Mayflower had brought barely more than 100 settlers in late 1620. In 1621,
Mayflower and
Speedwell brought a few hundred more. I seriously doubt that tribes were living in terror of the English. John Winthrop arrived in
Arbella in 1630, with three other ships. They occupied a hamlet on a peninsula in Massachusetts Bay, and renamed it Boston. That was the first large settlement in the area, more than nine years after the Plymouth settlement. No largte scale accretion of settlers took place until after 1640. Prior to that time, King Charles' government required would be migrants to obtain written permission to leave England, largely in response to the so-called "Pilgrims" who had first moved to the continent, before sailing for North America. The Pilgrims were not, by the way, Puritans, as were the colonist Winthrop brought over. One can no more view the English as some cultural monolith than one can do when looking at the aboriginal tribes.

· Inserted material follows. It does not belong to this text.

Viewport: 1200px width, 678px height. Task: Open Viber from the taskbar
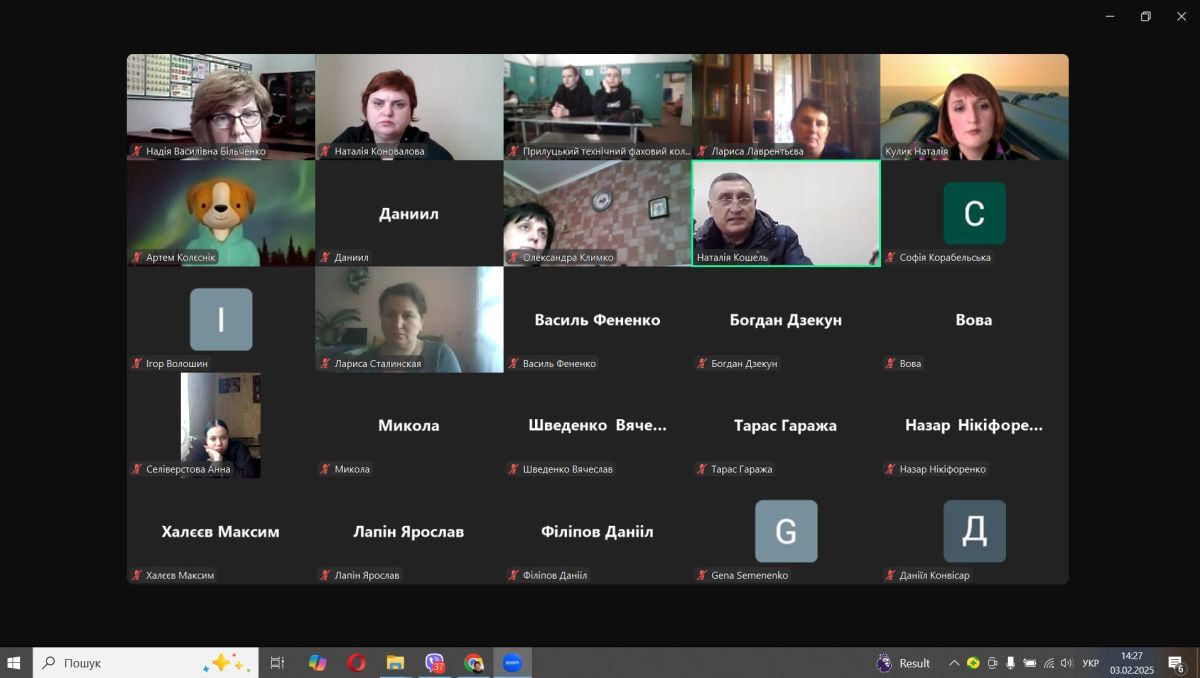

I earlier mentioned John Smith because he sailed most of the coastline of what became known as New England in 1614. He reported on the tribes, their numbers and their trade potential. (
Captain John Smith Describes Early Massachusetts, at History of Massachusetts-dot-com) Even if three quarters of the population of some of the tribes were devastated by the plague, there were still thousands of aboriginals while the English population numbered in the hundreds. As i also mentioned above, European fishermen routinely set up summer camps on the shore, which was probably the origin of the plague in 1614-17. The aboriginals were used to Europeans long before the so-called Pilgrims showed up to settle permanently. The relationships of the Algonquian peoples with Europeans were good, and more often than not they were friendly and helpful, at worst indifferent.
The Pequot War was a political and economic struggle between that large and powerful tribe and the tribes further east in Massachusetts. The Pequot traded with the Dutch and wished to divert the fur trade to New Amsterdam. The Mohegan and Narragansett enlisted the aid of the English, making the point to them that they would benefit from the fur trade being funneled through Boston. Your simplistic statements of the case, as with all of your simplistic statements about history at this site, derive from a shallow and incomplete knowledge of history, and a propensity of studying history by benefit of Wikipedia. Without a thorough grounding in a reliable historical narrative, you're going to wander into error, and not reading sources you link is going to lead you to make blunders such as linking a source which contradicts your thesis.
So, i will state once once again that by and large, the Algonquian peoples, from the valley of the St. Laurent to Massachusetts Bay, were friendly and helpful to the new European settlers in North America.